Machine Learning Engineer at Noble.AI

Jan’18 – May’18

Built offline ML Pipeline to extract & structure information in semi-structured docx as a part of UIE using Transfer Learning.
Worked on preprocessing the documents and creating client visualization for the unstructured documents presented to clients
Created Data Visualization for R&D experiment dataset showing various issues like variance in the dependent variable.
Built first working MVP for Intelligent Recommendation Engine.
Tools Used: Python, sklearn, matplotlib, luminoth, Tensorboard, Django

Real Time Audio Event Detection on Edge (RA - Prof Yuvraj Agarwal, Synergy Labs)

Jan’18 – May’18

Built from scratch the entire ML and Data Pipeline, stages include – Feature Extraction, Feature Engg, Hyper Parameter Tuning etc.
Ran Multiple Experiment using classical ML algorithms like Logistic Regression and SVM’s automatically detect Audio Events like Vacuum Cleaner, Drill Machine, Faucet Running etc.
Built a parallel pipeline running multiple experiments for each label tuning hyperparameter.
Performed Data Analysis to debug ML algorithm performance using dimensional reduction algo like PCA.
Tools Used – python, librosa, sklearn, jupyter.

Speech Recognition using Wall Street Journal Data (Professor Bhiksha Raj)

Jan’18 – May'18

Used the WSJ labelled dataset at frame and phoneme level to recognize unlabeled speech signal.
Built a 3 layer Neural Network on frame level data to train & make predictions resulting in accuracy of 56% for 136 labels.
Built a 4 layer CNN Model on phoneme level data to train and make predictions resulting in 80% accuracy for 46 labels.
Preprocessed data to deal with issues like variable length phoneme representation for CNN inputs.
Built an end-to-end ASR using Listen-Attend-Spell Architecture with the CMUSphinx language model.
Tools Used – Tensorflow, Pytorch, Python

Audio Forensic for Maritime Recognition (Carnegie Mellon University – Prof. Rita Singh and Prof.
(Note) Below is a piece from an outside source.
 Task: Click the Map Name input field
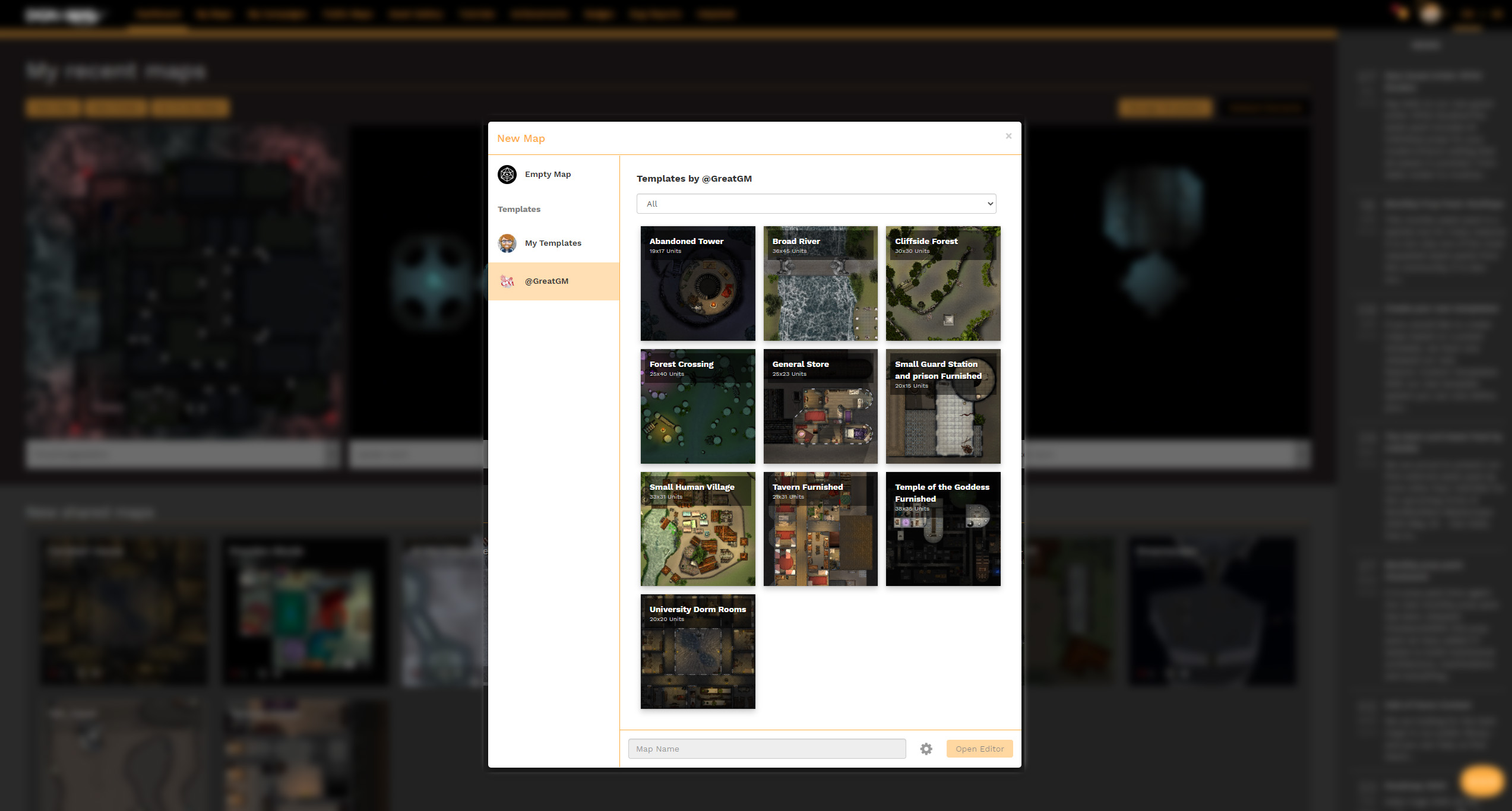(x=767, y=749)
Bhiksha Raj)

Aug’17 – Dec’17

Built a system to automatically identify maritime audio signatures like Boat and Helicopter sound which can be used in Hoax Call Identification, solve criminal cases etc.
Collected audio recordings from Youtube 8M dataset using automatic scripts and parsing video description.
Used feature representations like Constant-Q. Correlograms , Modulation Spectrograms. Also used a pretrained CNN model to extract proxy features using the fully connected layer of CNN architecture.
Achieved accuracy of 73% using decision trees and 77% using Adaboost. Also proposed a full end to end architecture which could help in a more detailed analysis of sounds like make/type of helicopter and boat engine.
Tools Used – Python, Sklearn, Spark, MATLAB.

Data Science Intern, Walmart Labs

June’17 – Aug’17

Working on the Walmart Performance Ads team to optimize the current model used by Walmart to display relevant ads.
Predicting Click through Rate(CTR) of ads using contextual information resulting in increase in the revenue.
Feature Engineering (e.g Binning, polynomial and logarithmic feature transformation), identifying new features & performing experiments to tune hyper-parameters.
Tools Used – Python, Spark(MLlib), Scala, Hive, Cassandra, Weka

Movie Recommendation System using MovieLens Dataset (Carnegie Mellon University)

May’17 - June’17

Used the Matric Factorization Technique to recommend movies to users following the Netflix Prize Winner’s Strategy on the Movie Lens Dataset consisting of 1 million ratings as training set.
Implemented the Alternating Least Squares Optimizing Technique to solve the “RMSE” Objective Function.
Performed Experimental Analysis to tune hyperparamaters like K, lambda etc.
Tool Used: Spyder, Python (NumPy, matplotlib, SciPy)

Home Depot Product Search Relevance (Carnegie Mellon University)

May’17 - June’17

Performed feature engineering like cosine similarity, edit distance etc. using NLP techniques like word embeddings on the unstructured dataset consisting of Product Description and Attributes.
Data preprocessing like Stop word removal, Stemming, and typo correction were performed before feature engineering.
Used Machine Learning Algos like RandomForest Regressor and Linear Regression to score each search query.
Tool Used: Python (NumPy, matplotlib), Big Data/Distributed sytems -Spark – Pyspark, MongoDB

Super Fridge: Automated Grocery List using Object Detection in Refrigerator(CMU)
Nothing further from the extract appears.